Jumat, 29 Agu 2014 11:17 WIB

Mengenal Jurus 'Hunger Marketing' ala Xiaomi

- detikInet
Jakarta - Di balik kesuksesan Xiaomi menjual ribuan unit ponsel dalam waktu singkat, ada cibiran terkait strategi hunger marketing yang dituding diadopsinya. Hmm... Jurus apa itu?

Menurut situs Wallrich yang detikINET kutip, hunger marketing adalah cara suatu pengelola/perusahaan membawa produknya ke pasaran dengan harga menarik untuk memikat pelanggan potensial, kemudian membatasi pasokannya.

Pembatasan pasokan ini membuat rasa penasaran di pasar, sehingga permintaan naik. Ketika permintaan semakin naik, pengelola produk itu dapat menaikan harga dan tentu saja menghasilkan keuntungan yang lebih tinggi.




Hunger Marketing ini memberikan dua efek utama bagi pemegang merek, bukan hanya dapat menaikkan harga, tetapi juga menciptakan nilai tinggi untuk merek dalam rangka menaikkan citra si merek tersebut.

Bagi Xiaomi, hunger marketing yang mereka terapkan bisa menimbulkan pro dan kontra. Maksudnya, merek Xiaomi memang ditoleh namun kemudian ada kontroversi juga mengiringinya.
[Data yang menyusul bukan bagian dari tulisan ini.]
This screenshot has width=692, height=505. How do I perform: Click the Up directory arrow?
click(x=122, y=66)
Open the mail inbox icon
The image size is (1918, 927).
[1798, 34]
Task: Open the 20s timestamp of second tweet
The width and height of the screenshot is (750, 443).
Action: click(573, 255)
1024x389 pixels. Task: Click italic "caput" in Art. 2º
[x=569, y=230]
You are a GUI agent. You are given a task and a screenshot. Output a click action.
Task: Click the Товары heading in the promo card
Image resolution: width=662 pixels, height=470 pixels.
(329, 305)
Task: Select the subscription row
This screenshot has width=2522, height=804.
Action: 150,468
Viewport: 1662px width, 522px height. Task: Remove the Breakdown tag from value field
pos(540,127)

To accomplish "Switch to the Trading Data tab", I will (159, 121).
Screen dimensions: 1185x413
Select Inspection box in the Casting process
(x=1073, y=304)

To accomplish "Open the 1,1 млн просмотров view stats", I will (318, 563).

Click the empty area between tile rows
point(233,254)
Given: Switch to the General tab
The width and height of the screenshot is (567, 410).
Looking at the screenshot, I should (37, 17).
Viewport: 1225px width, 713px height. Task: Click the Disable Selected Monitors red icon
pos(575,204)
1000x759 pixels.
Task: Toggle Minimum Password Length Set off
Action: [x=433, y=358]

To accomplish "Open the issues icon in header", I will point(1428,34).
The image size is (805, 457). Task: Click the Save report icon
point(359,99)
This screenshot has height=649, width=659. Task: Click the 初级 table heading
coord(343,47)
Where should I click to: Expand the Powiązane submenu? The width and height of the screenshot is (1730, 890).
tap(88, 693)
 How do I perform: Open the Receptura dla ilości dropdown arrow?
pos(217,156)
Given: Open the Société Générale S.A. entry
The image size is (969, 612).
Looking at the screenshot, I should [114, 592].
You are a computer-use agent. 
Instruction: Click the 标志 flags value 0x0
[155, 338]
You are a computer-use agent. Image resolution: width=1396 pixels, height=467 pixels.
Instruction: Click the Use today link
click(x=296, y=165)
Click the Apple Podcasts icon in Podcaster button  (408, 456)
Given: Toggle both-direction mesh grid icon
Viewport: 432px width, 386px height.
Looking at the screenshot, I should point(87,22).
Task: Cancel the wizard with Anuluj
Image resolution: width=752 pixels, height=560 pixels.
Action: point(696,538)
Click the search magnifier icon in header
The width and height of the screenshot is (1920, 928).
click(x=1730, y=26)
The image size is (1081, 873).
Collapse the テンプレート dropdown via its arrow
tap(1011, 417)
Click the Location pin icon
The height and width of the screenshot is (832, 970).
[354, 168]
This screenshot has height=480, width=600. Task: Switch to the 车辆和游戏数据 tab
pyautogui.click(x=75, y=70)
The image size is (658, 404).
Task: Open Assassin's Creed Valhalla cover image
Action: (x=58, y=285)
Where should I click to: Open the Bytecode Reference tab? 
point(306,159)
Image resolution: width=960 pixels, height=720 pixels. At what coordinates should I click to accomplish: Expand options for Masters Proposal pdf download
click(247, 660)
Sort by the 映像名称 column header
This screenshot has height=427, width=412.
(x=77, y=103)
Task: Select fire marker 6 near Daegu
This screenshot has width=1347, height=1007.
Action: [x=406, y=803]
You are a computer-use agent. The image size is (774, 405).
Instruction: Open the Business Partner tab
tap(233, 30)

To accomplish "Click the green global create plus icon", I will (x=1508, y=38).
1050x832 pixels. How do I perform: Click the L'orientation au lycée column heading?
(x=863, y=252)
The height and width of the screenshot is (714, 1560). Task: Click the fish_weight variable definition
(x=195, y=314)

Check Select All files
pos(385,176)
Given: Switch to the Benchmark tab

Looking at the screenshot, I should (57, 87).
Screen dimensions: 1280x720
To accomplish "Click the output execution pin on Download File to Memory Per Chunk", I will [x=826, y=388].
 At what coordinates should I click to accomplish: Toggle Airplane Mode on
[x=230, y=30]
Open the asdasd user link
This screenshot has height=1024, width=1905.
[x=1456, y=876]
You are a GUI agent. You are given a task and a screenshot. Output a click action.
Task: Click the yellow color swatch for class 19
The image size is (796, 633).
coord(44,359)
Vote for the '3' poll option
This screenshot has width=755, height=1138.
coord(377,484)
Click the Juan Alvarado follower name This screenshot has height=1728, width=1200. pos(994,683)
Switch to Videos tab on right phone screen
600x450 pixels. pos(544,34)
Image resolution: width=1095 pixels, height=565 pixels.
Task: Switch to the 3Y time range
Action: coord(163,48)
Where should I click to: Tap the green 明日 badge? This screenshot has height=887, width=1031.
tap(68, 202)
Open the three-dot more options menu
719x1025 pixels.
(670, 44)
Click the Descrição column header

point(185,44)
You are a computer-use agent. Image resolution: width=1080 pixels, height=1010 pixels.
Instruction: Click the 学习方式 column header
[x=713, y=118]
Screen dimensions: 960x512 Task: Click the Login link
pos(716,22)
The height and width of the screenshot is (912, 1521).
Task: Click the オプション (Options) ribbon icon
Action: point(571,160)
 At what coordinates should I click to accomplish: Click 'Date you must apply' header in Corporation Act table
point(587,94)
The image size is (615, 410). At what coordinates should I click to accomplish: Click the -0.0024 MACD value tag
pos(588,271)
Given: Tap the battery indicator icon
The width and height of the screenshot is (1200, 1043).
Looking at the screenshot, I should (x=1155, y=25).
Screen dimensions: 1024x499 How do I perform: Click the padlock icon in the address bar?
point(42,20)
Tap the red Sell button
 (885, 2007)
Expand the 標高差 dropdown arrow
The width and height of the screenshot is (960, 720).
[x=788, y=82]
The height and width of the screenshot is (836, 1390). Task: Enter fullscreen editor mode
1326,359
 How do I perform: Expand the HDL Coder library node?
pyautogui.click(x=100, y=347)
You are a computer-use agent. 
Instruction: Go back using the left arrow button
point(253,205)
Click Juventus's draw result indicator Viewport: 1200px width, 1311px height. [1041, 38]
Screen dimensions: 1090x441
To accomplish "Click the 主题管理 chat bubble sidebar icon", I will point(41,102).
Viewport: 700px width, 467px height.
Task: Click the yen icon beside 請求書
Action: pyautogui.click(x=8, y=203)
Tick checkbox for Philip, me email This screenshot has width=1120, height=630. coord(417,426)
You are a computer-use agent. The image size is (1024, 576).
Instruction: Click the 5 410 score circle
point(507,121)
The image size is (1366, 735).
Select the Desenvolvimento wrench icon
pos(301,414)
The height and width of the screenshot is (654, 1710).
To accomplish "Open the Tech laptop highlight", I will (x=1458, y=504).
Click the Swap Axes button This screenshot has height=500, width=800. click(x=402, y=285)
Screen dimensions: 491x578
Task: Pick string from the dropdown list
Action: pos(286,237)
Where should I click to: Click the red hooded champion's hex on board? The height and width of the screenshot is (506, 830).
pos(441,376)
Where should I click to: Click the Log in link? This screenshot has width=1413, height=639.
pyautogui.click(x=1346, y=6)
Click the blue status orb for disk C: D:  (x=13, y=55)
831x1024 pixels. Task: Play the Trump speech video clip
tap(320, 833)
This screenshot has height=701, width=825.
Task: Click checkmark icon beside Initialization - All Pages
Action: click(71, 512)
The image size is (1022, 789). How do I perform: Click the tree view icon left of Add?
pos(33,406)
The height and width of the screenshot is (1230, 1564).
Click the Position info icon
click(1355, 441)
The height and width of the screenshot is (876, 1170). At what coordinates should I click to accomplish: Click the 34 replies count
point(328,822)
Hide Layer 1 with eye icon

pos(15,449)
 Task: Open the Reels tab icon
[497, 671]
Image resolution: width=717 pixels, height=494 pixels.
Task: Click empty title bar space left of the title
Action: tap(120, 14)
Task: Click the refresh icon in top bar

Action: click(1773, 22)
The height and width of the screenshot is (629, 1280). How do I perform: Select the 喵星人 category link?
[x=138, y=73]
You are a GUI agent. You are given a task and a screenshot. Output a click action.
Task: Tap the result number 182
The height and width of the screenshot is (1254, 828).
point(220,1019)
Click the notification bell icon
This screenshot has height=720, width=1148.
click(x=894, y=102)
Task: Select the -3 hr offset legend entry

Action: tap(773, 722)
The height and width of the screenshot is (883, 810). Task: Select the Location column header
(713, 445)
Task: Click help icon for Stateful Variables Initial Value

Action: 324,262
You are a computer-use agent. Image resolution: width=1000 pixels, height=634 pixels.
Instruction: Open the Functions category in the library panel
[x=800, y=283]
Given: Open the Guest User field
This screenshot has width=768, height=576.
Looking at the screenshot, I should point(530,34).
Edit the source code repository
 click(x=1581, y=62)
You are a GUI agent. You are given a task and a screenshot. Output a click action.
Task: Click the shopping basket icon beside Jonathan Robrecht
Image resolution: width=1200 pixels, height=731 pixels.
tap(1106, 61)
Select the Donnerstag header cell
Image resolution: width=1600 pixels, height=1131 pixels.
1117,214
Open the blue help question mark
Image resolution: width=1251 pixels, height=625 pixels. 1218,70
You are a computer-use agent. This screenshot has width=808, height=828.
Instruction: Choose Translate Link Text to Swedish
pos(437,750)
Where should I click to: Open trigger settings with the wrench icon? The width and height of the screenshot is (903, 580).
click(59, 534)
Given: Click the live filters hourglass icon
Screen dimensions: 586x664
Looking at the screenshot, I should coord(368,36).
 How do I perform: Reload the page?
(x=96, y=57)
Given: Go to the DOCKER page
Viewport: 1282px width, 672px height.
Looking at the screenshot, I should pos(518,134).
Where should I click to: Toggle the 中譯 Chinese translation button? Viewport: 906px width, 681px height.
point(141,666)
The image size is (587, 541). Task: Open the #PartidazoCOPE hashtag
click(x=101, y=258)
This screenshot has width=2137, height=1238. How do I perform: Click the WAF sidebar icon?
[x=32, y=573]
Buktinya, Taiwan Fair Trade bakal menghukum Xiaomi lantaran kampanye 'hunger marketing' yang dilakukannya. Vendor asal China ini dituding melebih-lebihkan penjualan produknya sehingga tampak berharga dan sulit ditemukan.

Taktik dagang yang dilakukan oleh Xiaomi ini tidak dibenarkan, dan pihak komisi perdagangan Taiwan memberi ancaman denda USD 20 ribu.

Setidaknya ada dua vendor ponsel yang mengadopsi ini, Xiaomi dan Apple. Dan keduanya berkaitan erat.

Namun demikian, tidak semua vendor ponsel setuju mengadopsi hunger marketing. Kompatriot Xiaomi, Lenovo malah mengkritik cara penggunaan strategi tersebut.

Menurut Wei Jianglei, Vice President Lenovo Group, cara hunger marketing tidak bisa membantu perusahaan untuk mendapatkan hasil yang kompetitif. Apalagi, ketika pasar sedang jenuh, startegi ini sejatinya tidak bisa diterapkan.

Karena semakin banyak produk yang diluncurkan di pasar China, strategi hunger marketing tidak akan lagi bekerja dengan baik. Merek ponsel akan bergantung pada kekuatan keseluruhan ponsel mereka sebagai produk-produk berkualitas dan itu yang akan selalu memenangkan konsumen.